La boîte en question est une boîte à œufs. Certes elle est belle, d’un rouge éclatant. Les œufs y ont l’air joyeux. Mais l’on remarquera qu’ils y sont quand même à l’étroit dans leurs alvéoles. Et puis, comparer les salariés à des œufs ! Des oiseaux que l’on a empêché de naître, de grandir et de prendre leur envol…

Alors, peut-on aimer sa boîte ? C’est à voir. Mais l’on peut aimer son entreprise. À quelles conditions ?

Le sondage réalisé pour la Fête des Entreprises 2013 nous donne un élément de réponse. À la question « Qu’est-ce qui explique le plus votre attachement à votre entreprise ? », les salariés sondés mettent en avant l’intérêt du travail (49 %), puis les relations avec les collègues (39 %) et l’ambiance (31 %).

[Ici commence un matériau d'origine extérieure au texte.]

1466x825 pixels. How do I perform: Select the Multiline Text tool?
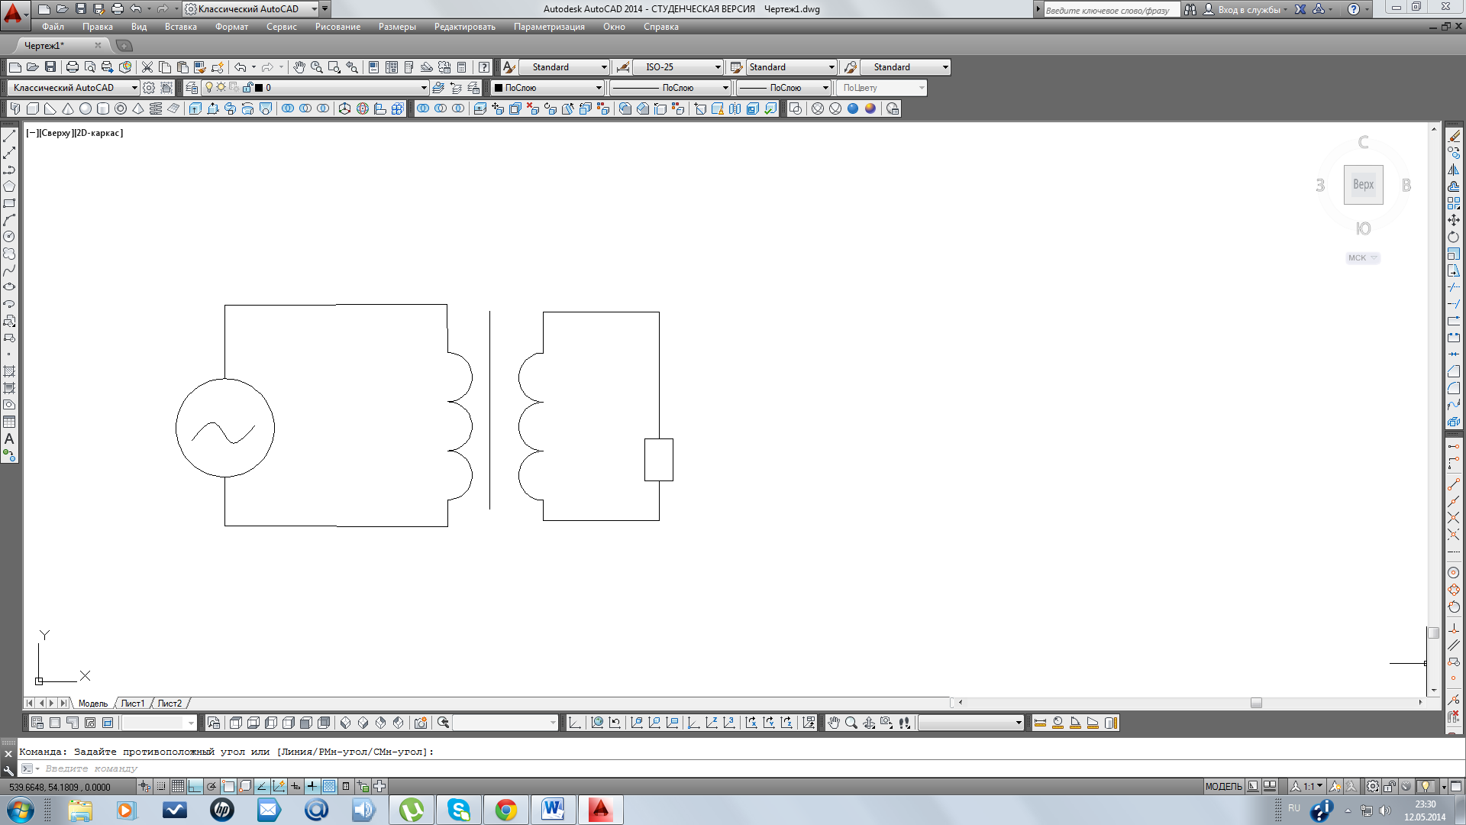pos(9,439)
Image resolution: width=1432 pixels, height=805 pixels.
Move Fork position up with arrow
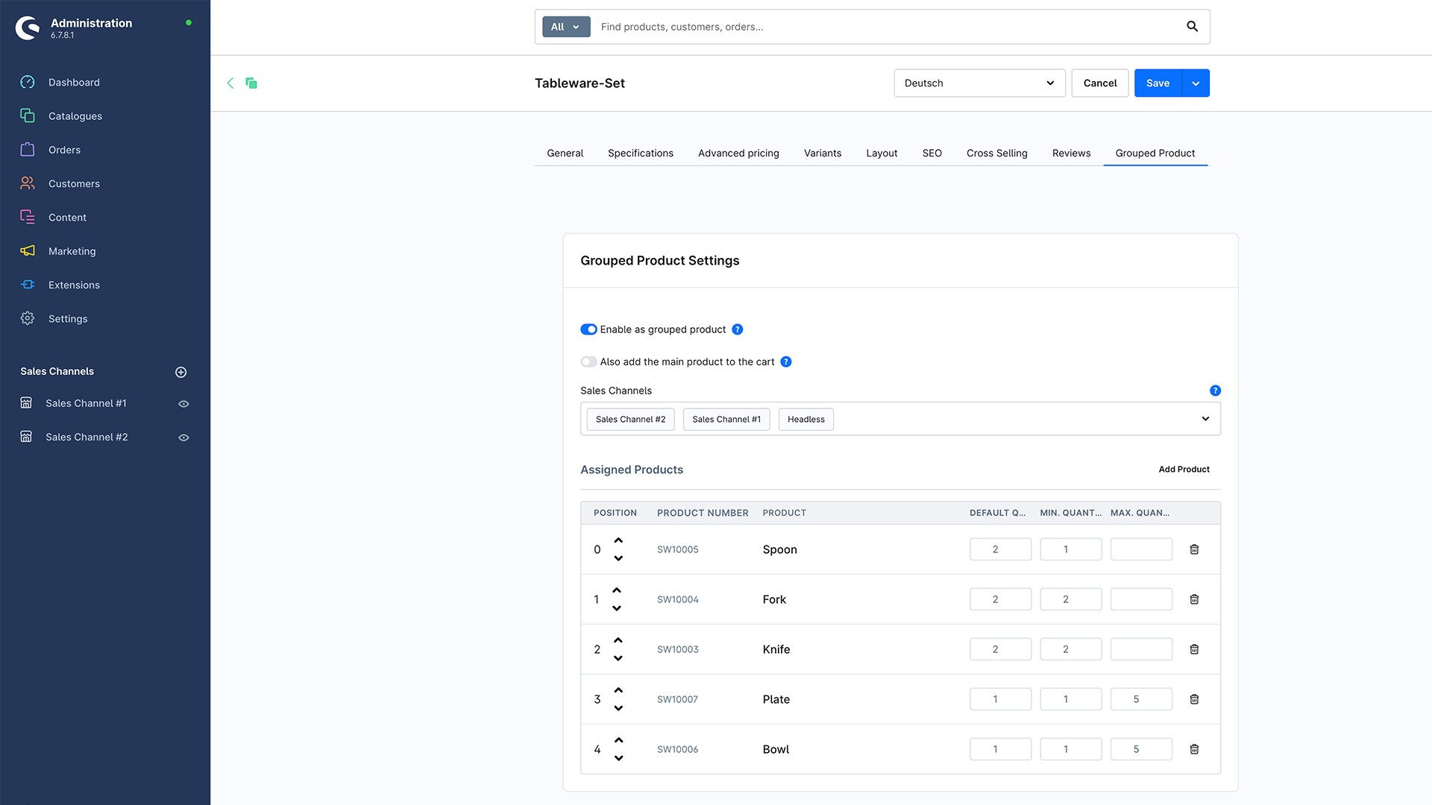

Une autre étude est riche d’enseignements. C’est celle de la Dares (Ministère du Travail) portant sur les motifs des ruptures conventionnelles, publiée en octobre 2013. On y apprend que de la rupture du contrat de travail trouve son origine dans une mésentente pour 51% des cas (dont 46% dans une mésentente avec la hiérarchie), dans des insatisfactions liées aux caractéristiques de l’emploi dans 65 % des cas (et principalement pour des problèmes de salaire et/ou de contenu du travail pour 39 %). Enfin, 31 % évoquent un changement de méthodes de management.

Nous avons là le portrait en creux de l’entreprise aimable. Elle propose un travail intéressant, qui a du sens. Les relations de travail entre collègues et avec la hiérarchie sont sereines, basées sur la confiance. Le management sait conduire le changement et contribue à rendre l’ambiance de travail agréable.

À ces conditions, l’entreprise peut être une aventure. Pas seulement pour celui qui l’a créée, l’entrepreneur. Mais aussi pour les salariés qui pourront s’y épanouir, créer, innover… C’est-à-dire, comme le disait Ludwig von Mises, être des homo agens, c’est-à-dire des être humains qui agissent.

Sinon, l’entreprise ne sera qu’une boîte que les salariés chercheront à quitter. Et qu’ils rempliront, en attendant leur départ, de démotivation et de désengagement.